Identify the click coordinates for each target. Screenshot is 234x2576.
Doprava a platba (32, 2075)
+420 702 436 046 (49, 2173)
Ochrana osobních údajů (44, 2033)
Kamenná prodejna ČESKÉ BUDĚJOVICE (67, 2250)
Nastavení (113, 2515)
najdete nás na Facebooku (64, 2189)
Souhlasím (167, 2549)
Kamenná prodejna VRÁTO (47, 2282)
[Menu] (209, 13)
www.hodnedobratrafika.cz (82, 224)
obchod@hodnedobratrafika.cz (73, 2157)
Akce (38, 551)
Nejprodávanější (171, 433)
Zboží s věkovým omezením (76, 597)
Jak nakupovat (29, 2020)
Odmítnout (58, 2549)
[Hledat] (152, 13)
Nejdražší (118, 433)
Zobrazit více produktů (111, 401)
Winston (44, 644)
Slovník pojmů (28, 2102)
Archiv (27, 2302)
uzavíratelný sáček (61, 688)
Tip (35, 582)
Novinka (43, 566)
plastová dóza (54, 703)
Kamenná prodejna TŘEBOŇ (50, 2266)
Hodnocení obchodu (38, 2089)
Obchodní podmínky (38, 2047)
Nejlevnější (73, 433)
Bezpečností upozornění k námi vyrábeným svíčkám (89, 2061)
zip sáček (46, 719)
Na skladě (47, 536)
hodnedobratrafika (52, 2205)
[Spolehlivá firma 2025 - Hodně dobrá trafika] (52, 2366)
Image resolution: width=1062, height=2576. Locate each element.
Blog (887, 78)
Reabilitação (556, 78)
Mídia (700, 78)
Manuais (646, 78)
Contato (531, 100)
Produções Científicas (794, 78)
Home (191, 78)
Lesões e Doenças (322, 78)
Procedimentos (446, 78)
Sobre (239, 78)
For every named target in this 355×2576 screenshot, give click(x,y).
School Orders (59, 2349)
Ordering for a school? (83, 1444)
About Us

* * * * * * *

▶ _Task brief_:
Start with the line above that contains "Tip (35, 582)" and stop after the line that contains "Contato (531, 100)". Output those lines exactly, and only those.

▶ _Final answer_:
Tip (35, 582)
Novinka (43, 566)
plastová dóza (54, 703)
Kamenná prodejna TŘEBOŇ (50, 2266)
Hodnocení obchodu (38, 2089)
Obchodní podmínky (38, 2047)
Nejlevnější (73, 433)
Bezpečností upozornění k námi vyrábeným svíčkám (89, 2061)
zip sáček (46, 719)
Na skladě (47, 536)
hodnedobratrafika (52, 2205)
[Spolehlivá firma 2025 - Hodně dobrá trafika] (52, 2366)
Image resolution: width=1062, height=2576. Locate each element.
Blog (887, 78)
Reabilitação (556, 78)
Mídia (700, 78)
Manuais (646, 78)
Contato (531, 100)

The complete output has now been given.